**Records provided**
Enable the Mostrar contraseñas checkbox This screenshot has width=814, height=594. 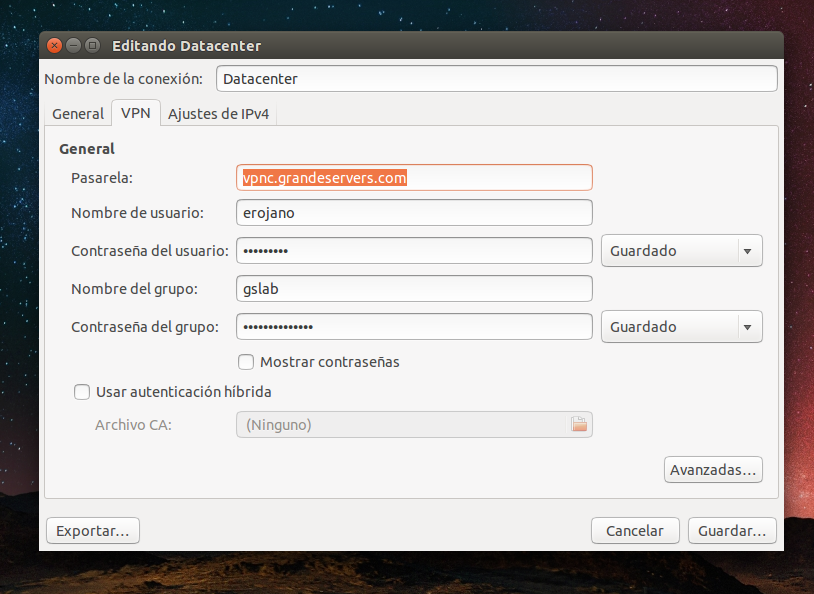point(246,362)
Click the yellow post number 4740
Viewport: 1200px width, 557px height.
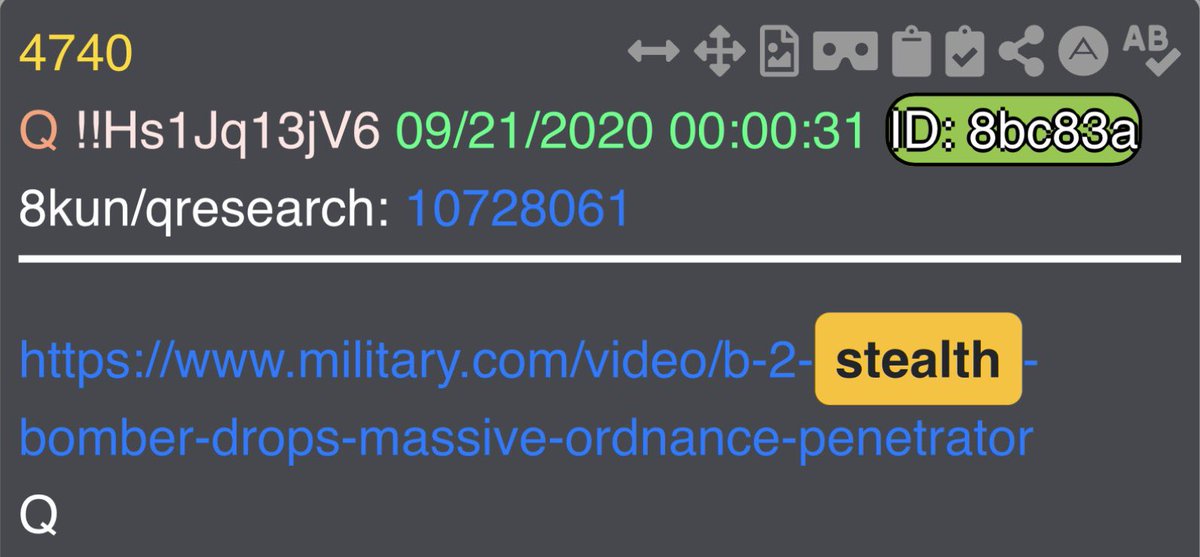76,53
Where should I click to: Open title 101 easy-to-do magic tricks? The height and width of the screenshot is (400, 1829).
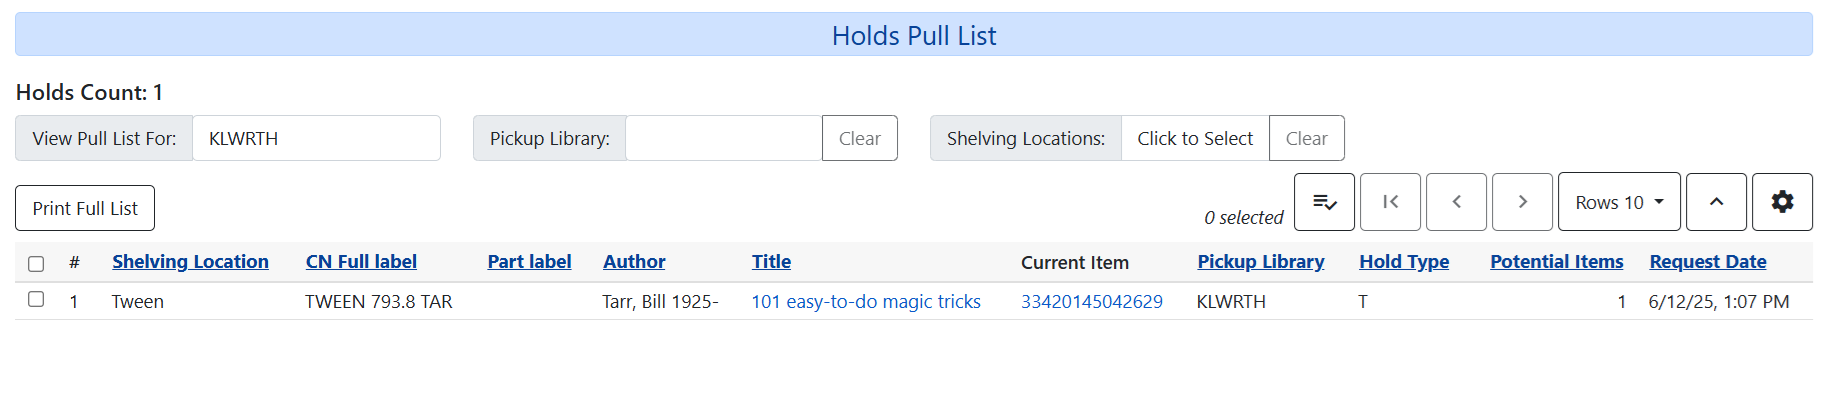866,301
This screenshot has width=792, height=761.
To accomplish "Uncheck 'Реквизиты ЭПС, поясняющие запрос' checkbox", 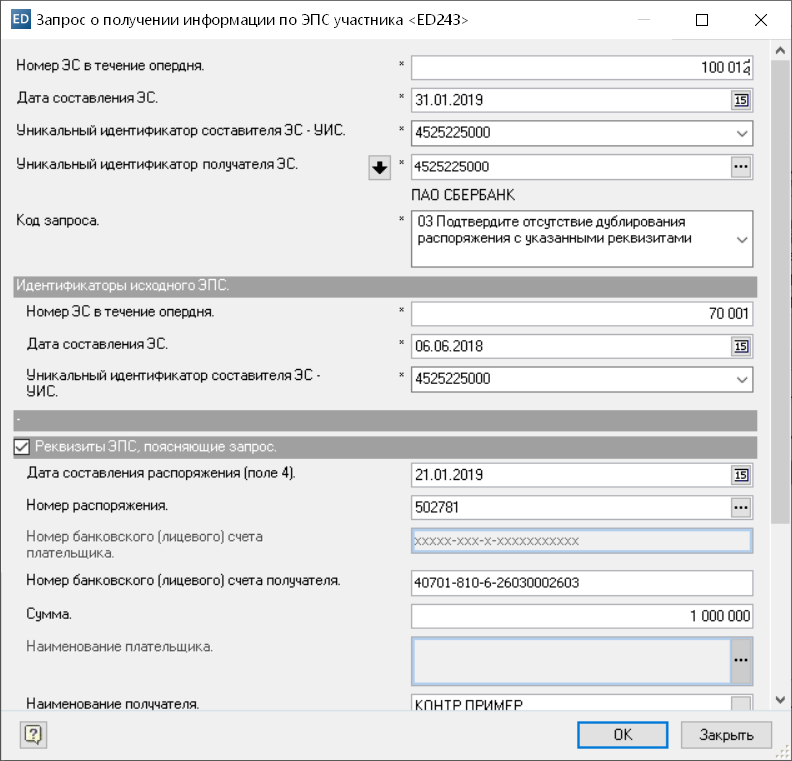I will (x=22, y=447).
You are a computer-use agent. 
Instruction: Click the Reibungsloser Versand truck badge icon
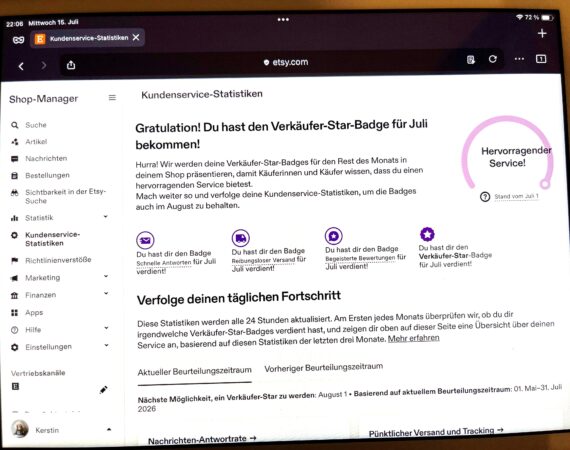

**Directions**
No pictures should appear in the copy; write out exactly the lines from the one containing "You are a computer-use agent." through the end of the material.

**Solution below**
You are a computer-use agent. 
Instruction: Click the Reibungsloser Versand truck badge icon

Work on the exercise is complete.